According to results from a phase 1 study (CHLM-02), Statens Serum Institut's CTH522, adjuvanted with CAF01 or CAF09b, is safe and immunogenic. 85 μg CTH522-CAF01 induces robust serum IgG binding titers.

Intradermal vaccination conferred systemic IgG neutralization breadth, and topical ocular administration increased ocular IgA formation. By day 42, the active groups had a 100% four-fold seroconversion rate, while the placebo group had no seroconversion.

The participants were healthy men and non-pregnant women aged 18–45 years without pre-existing C trachomatis genital infection.

Participants were randomly assigned (1:1:1:1:1) to each of the groups A–E, which received an investigational medicinal product, and group F received a placebo only.
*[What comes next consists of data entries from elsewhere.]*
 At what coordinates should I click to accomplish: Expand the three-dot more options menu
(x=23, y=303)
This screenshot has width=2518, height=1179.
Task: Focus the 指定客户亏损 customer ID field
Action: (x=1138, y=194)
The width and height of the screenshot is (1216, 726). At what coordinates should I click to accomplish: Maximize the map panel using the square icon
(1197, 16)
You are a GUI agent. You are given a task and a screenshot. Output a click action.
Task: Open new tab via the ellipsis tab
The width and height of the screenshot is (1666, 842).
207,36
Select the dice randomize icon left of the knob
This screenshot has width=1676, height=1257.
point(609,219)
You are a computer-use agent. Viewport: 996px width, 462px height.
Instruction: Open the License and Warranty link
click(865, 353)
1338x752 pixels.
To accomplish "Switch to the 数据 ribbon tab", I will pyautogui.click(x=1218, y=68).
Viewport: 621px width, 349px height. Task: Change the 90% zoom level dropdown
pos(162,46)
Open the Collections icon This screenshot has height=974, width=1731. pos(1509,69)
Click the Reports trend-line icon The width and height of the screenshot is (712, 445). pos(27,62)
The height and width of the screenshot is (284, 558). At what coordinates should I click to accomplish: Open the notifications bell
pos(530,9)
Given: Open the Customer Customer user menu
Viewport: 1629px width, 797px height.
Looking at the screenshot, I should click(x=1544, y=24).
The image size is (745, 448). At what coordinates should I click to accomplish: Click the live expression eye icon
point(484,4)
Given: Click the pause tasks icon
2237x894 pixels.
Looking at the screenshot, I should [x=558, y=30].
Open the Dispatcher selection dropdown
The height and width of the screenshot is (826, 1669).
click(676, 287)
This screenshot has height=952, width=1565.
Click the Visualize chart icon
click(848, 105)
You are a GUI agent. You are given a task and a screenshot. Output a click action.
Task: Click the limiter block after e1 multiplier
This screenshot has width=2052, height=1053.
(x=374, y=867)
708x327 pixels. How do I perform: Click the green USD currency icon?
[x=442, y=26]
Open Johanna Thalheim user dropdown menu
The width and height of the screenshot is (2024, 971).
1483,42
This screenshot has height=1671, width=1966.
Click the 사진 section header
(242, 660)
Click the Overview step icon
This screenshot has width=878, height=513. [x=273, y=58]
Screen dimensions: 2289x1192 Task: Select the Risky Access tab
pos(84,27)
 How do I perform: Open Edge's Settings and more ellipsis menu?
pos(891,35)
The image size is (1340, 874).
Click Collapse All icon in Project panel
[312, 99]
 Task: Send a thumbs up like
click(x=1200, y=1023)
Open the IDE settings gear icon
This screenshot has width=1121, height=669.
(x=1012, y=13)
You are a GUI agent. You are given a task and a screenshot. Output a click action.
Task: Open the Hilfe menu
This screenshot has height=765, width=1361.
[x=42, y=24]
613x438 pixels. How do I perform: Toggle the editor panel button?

Two liposomal adjuvants, CAF01 and CAF09b, were compared.

Serum IgG anti-CTH522 titers were higher after 85 μg CTH522-CAF01 than 15 μg, although not significantly, with no difference after three injections of 85 μg CTH522-CAF01 compared with CTH522-CAF09b (group E).

Intradermal CTH522 (group C) induced high titers of serum IgG anti-CTH522 neutralizing antibodies against serovars B (trachoma) and D (urogenital).

Topical ocular CTH522 (group B) at days 28 and 112 induced higher total ocular IgA compared with baseline (p<0·001).

Participants in all active vaccine groups, particularly groups B and E, developed cell-mediated immune responses against CTH522.

These findings published by The Lancet indicate the CTH522 vaccine candidate's regimens against ocular trachoma and urogenital chlamydia for testing in phase 2 clinical trials.

This phase 1, double-blind, randomized, placebo-controlled trial was conducted at the National Institute for Health Research Imperial Clinical Research Facility in the U.K.

As of April 17, 2024, the U.S. FDA, the U.K., and the European Medicines Agency have not approved a vaccine to prevent chlamydia infections.

However, Sanofi's multi-antigen chlamydia vaccine candidate is planning a Phase 1/2 study in 2024.